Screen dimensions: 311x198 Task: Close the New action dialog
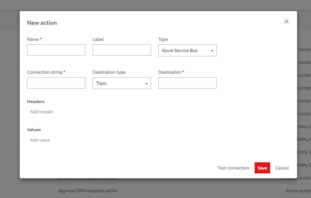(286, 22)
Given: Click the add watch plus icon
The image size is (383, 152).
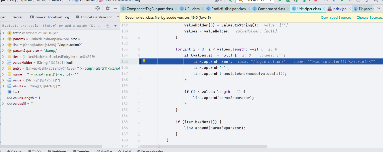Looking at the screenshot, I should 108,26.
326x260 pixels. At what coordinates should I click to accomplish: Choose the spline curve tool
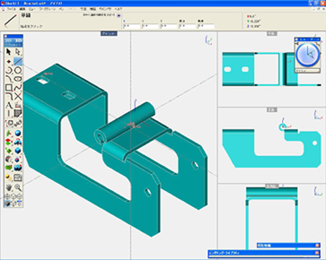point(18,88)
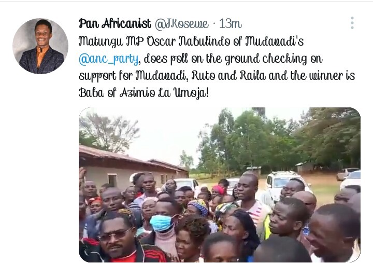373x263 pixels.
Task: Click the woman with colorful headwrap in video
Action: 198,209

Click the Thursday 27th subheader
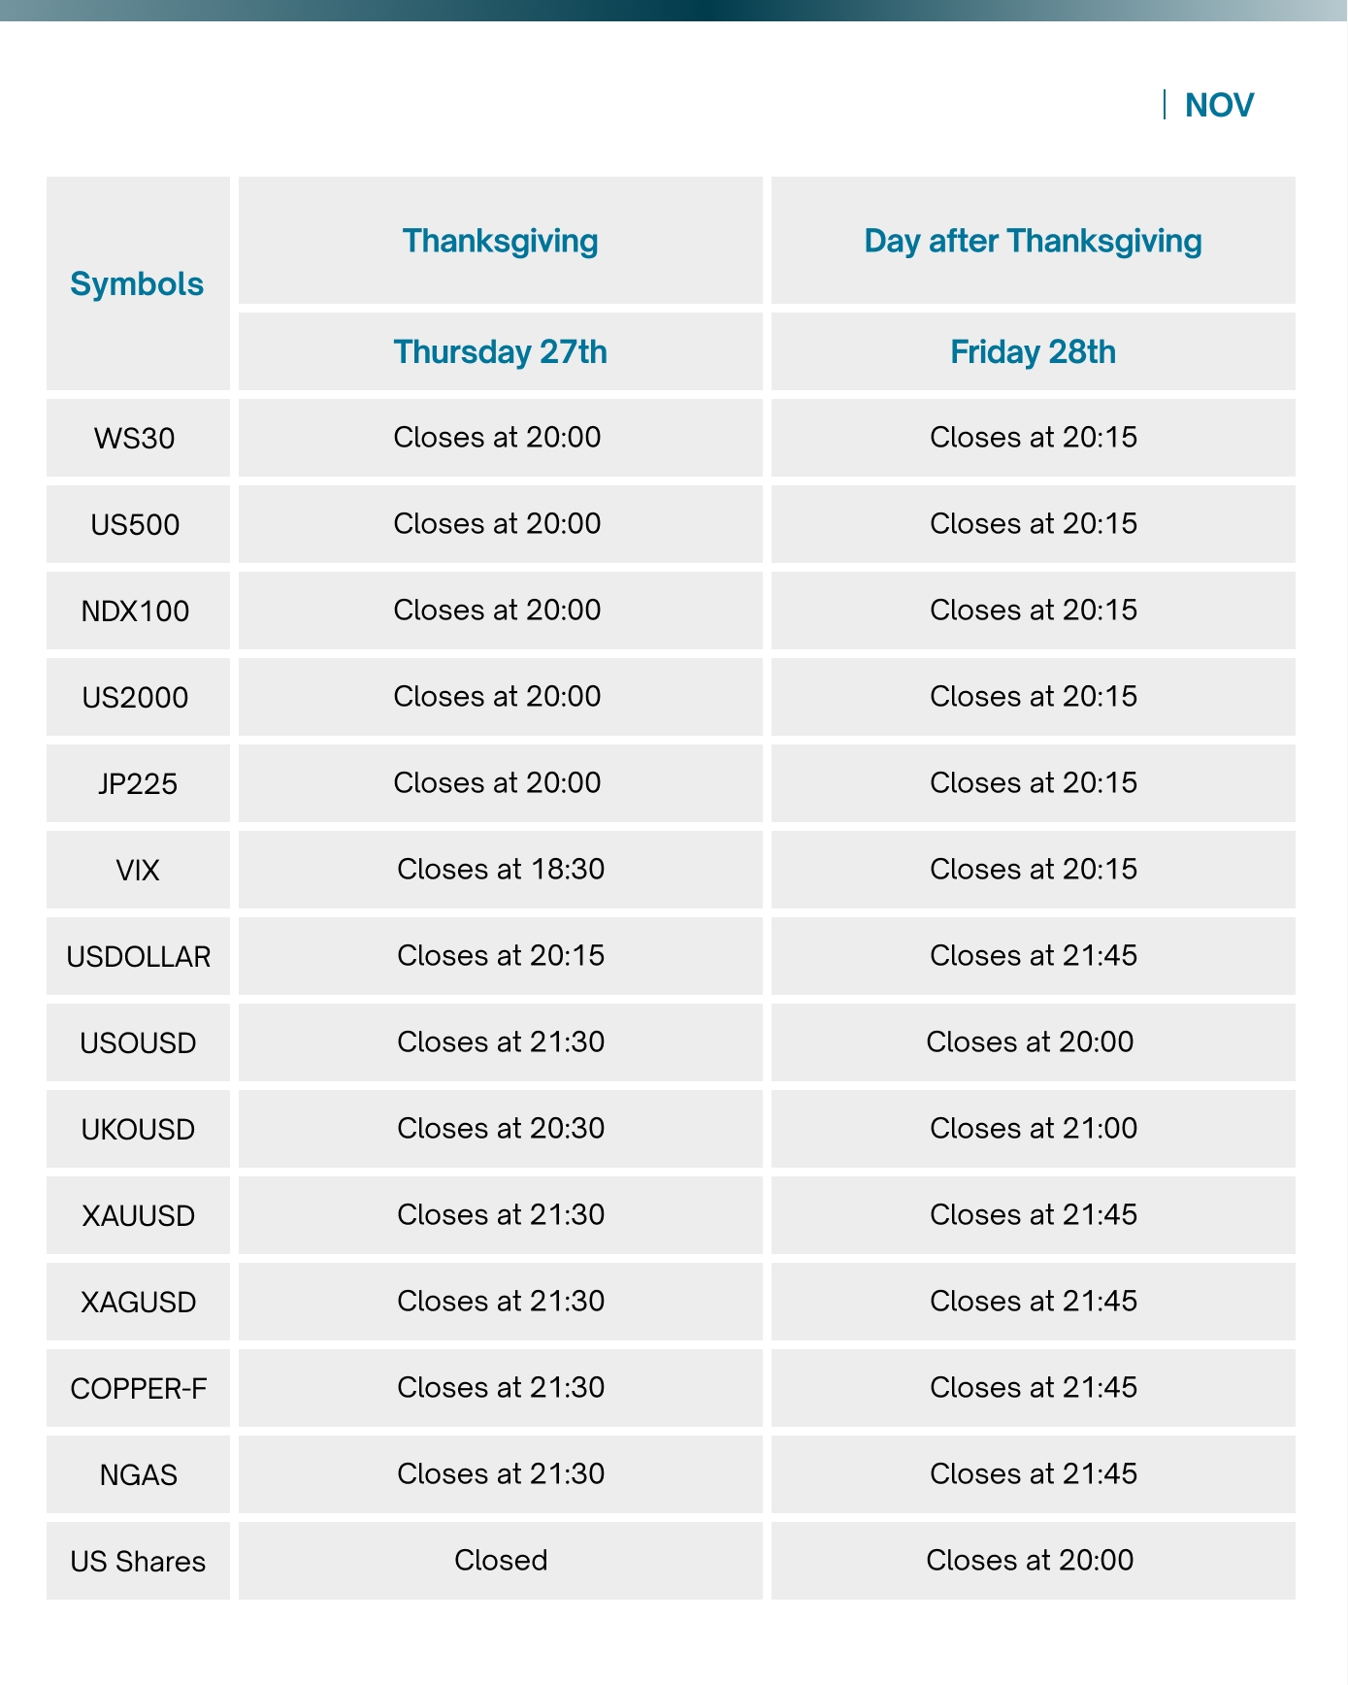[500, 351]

+++++

About this exercise:
Write out all of the records above. Keep them exact and leave out the pictures.

Exercise answer:
Screen dimensions: 311x198 Task: Close the New action dialog
(286, 22)
Given: Click the add watch plus icon
The image size is (383, 152).
Looking at the screenshot, I should 108,26.
326x260 pixels. At what coordinates should I click to accomplish: Choose the spline curve tool
point(18,88)
373x263 pixels.
Task: Click the woman with colorful headwrap in video
Action: 198,209

Click the Thursday 27th subheader
[500, 351]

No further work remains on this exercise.